Short task 1:
Repeat the listing that follows the Shane Maroodza profile, line for line and without any change.
-- Start of Text block --
Shane Maroodza

Personal information
- Full name: Shane Takudzwa Maroodza
- Date of birth: 18 May 2004 (age 22)
- Place of birth: Bedfordshire, England
- Height: 1.91 m (6 ft 3 in)
- Position: Centre-back

Team information
- Current team: Sarajevo
- Number: 2

Youth career
- –2020: Leicester City
- 2020–2021: Huddersfield Town

Senior career*
- Years: Team / Apps / (Gls)
- 2021–2024: Huddersfield Town / 0 / (0)
- 2021: → Ossett United (loan) / 1 / (0)
- 2022: → Bradford (Park Avenue) (loan) / 6 / (0)
- 2023: → Bradford (Park Avenue) (loan) / 5 / (0)
- 2025: Barnet / 0 / (0)
- 2025: Kerry / 1 / (0)
- 2025–: Sarajevo / 22 / (0)

International career^{‡}
- 2024–: Zimbabwe / 6 / (0)

= Shane Maroodza =

Zimbabwean footballer

Shane Takudzwa Maroodza (born 18 May 2004) is a professional footballer who plays as a centre-back for Bosnian Premier League club Sarajevo. Born in England, he plays for the Zimbabwe national team.

==Club career==
===Early career in England===
Maroodza began his youth career with Leicester City before joining the Huddersfield Town academy. He joined Ossett United on a work experience loan in October 2021. In December 2021, he signed his first professional contract with Huddersfield Town. In the 2022–23 season he had two loan spells with Bradford (Park Avenue). He remained with Huddersfield until 2024, though he did not make a senior appearance. In January 2025, he made one appearance for Barnet in the FA Trophy.

===Kerry===
In July 2025, Maroodza joined Irish side Kerry, making one league appearance. However, he was released by the club shortly after joining after being caught shoplifting at a local supermarket.
-- End of Text block --
-- Start of The input --
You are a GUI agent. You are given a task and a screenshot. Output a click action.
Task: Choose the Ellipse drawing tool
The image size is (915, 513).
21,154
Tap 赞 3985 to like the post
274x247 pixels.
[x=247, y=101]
-- End of The input --
Short task 2:
Answer these from the Shane Maroodza profile above:
(a) Where was he born?
(b) In which month and year did he sign his first professional contract with Huddersfield Town?
(c) Which Irish side did he join in July 2025?

Written response 1:
You are a GUI agent. You are given a task and a screenshot. Output a click action.
Task: Choose the Ellipse drawing tool
The image size is (915, 513).
21,154
Tap 赞 3985 to like the post
274x247 pixels.
[x=247, y=101]

Written response 2:
(a) Bedfordshire, England
(b) December 2021
(c) Kerry